One night, as a child on a Navajo reservation near Gallup, N.M., Sunny Dooley’s grandmother woke her from sleep on a sheepskin blanket on the floor to greet the flocks of geese flying south overhead.
The family sent prayers and messages to the birds, which would be passed on to dead relatives when the flock passed by the Milky Way along their migration.
Years later, she would send the same prayers to her father.
“It smells good, doesn’t it?” her father asked, gesturing to an invisible plate of food before him. Unable to eat properly for years, he had requested that Dooley drive him to his doctor’s office, fearing that he was near death.
A traditional Native American storyteller, Dooley told her stories to about 20 students and community members in a classroom in the university’s new Computer Science Building Monday night.
Blending traditional Navajo stories with personal anecdotes, Dooley spent two hours painting a world inhabited by talking animals, grandparents, uncles and monster slayers.
Their adventures, which ranged from the epic, to the comical, to the mundane, were set in locales that were interchangeably dreamlike and banal — from high desert mesas to the drab hospital waiting room where Dooley’s father spoke his last words.
“The food. They’re bringing me food.”
Wearing a purple sash and elaborate jade jewelry, Dooley spoke with varied inflections and genuine mirth, making elaborate gestures and occasionally bursting into laughter.
From a young age, Dooley would spend nights in her community’s Hogan, a traditional Navajo home, while storytellers recounted her people’s legends.
Long after her friends and family had fallen asleep, she would remain up, feeding sticks into the fire and listening intently to the stories intended to lull her to sleep.

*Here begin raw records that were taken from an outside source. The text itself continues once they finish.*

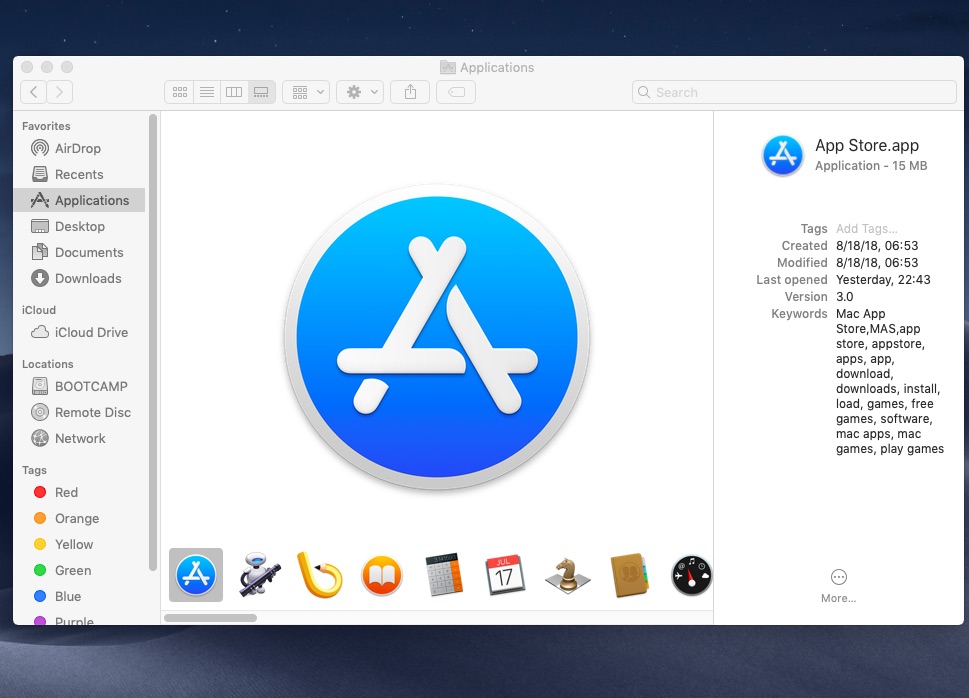Switch to list view
The height and width of the screenshot is (698, 969).
206,92
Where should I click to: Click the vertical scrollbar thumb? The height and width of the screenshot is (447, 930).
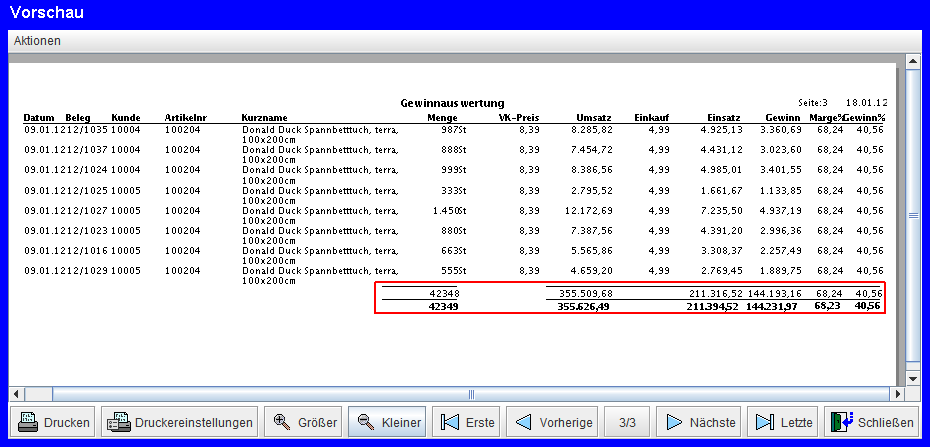912,215
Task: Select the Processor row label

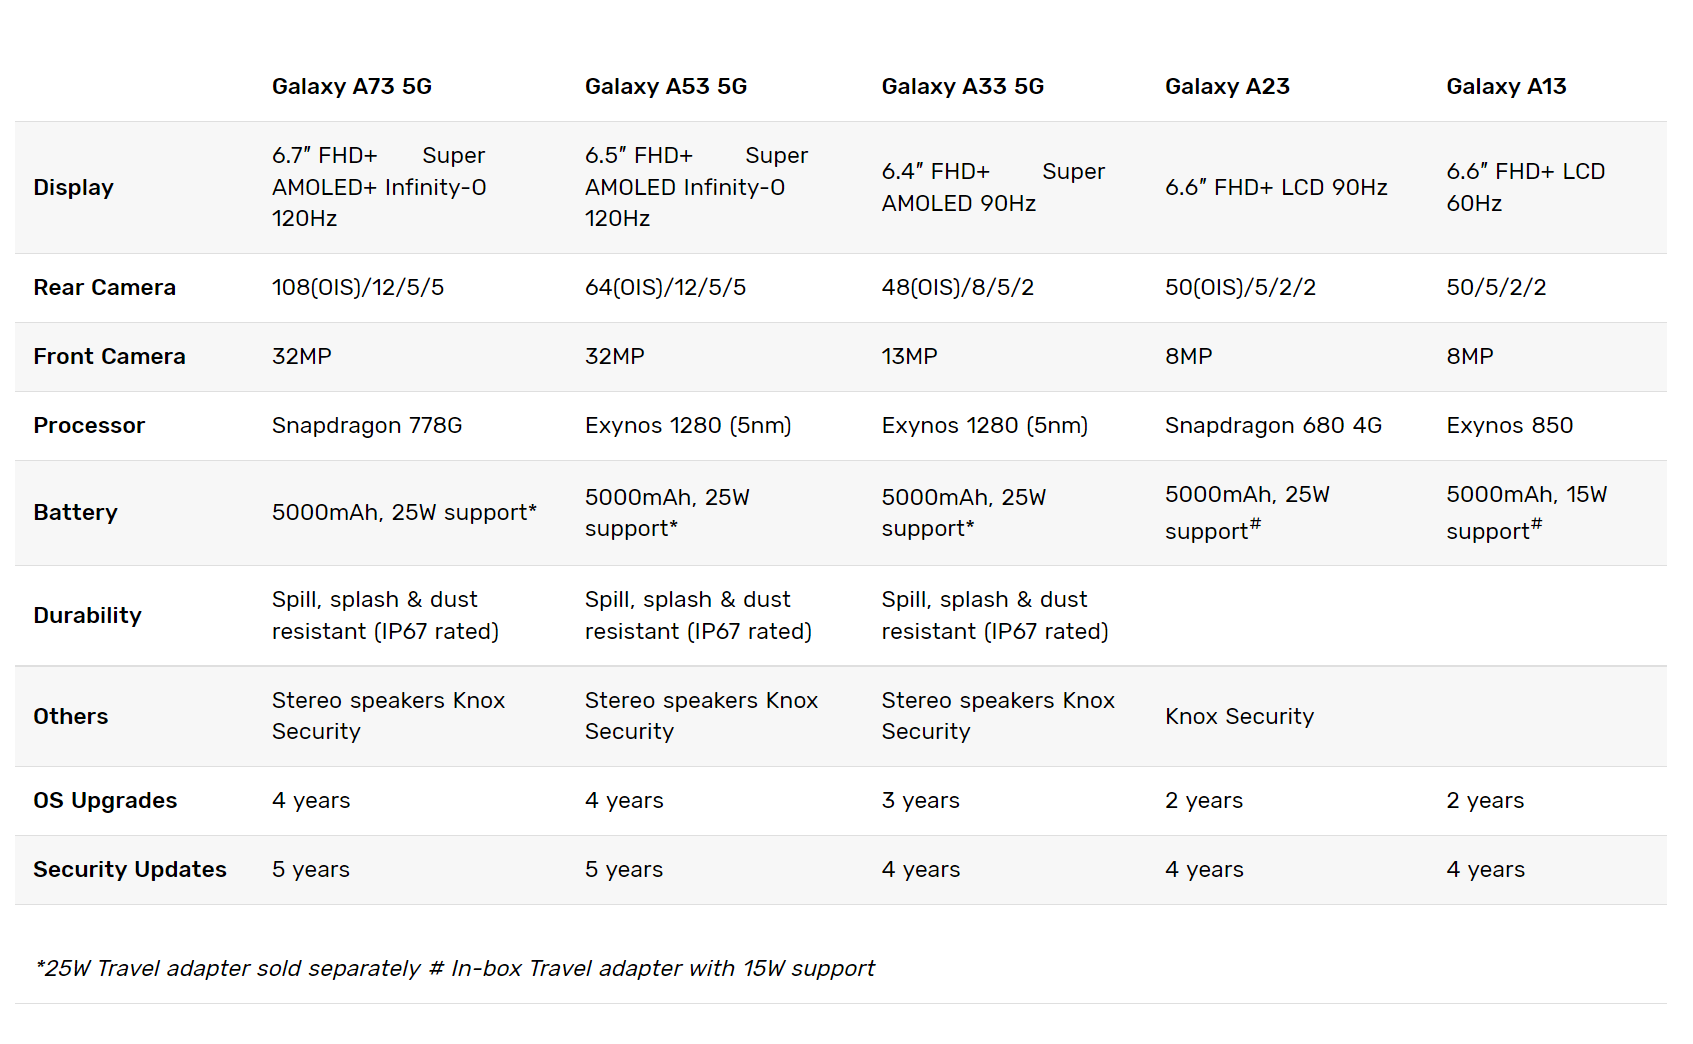Action: [89, 426]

“They always said that the stories were there to revive you, they were there to feed you, they were your relatives,” Dooley said. “My aim is to put you all to sleep.”
Far from sleeping, those in the audience listened intently as her monster-slaying protagonist battled sickness, fatigue and poverty, issues made manifest in comically grotesque monsters. Quiet laughter filled the room as the Navajo coyote, a traditional fool character, unwittingly replaced his eyeballs with yellowed balls of tree sap.
“She can engage the audience in the story and make you feel like you’re there,” said LaRae Plataro, a junior biological sciences major and member of CSU’s American Indian Science and Engineering Society.
Plataro suggested that the society invite Dooley for Native American Awareness month, which will kickoff officially at a POW WOW ceremony Saturday.
After the stories concluded, audience members remained silent, refraining from clapping in favor of blowing into their hands and pressing their palms to their chests, a traditional sign of appreciation.
Linda Aguilar, a local artist, wove a miniature horsehair basket, which she presented to Dooley as a gift.
Receiving the basket, which contained a white California shell, Dooley was momentarily silent.
“I dreamt of California baskets. And of meeting someone who makes them.”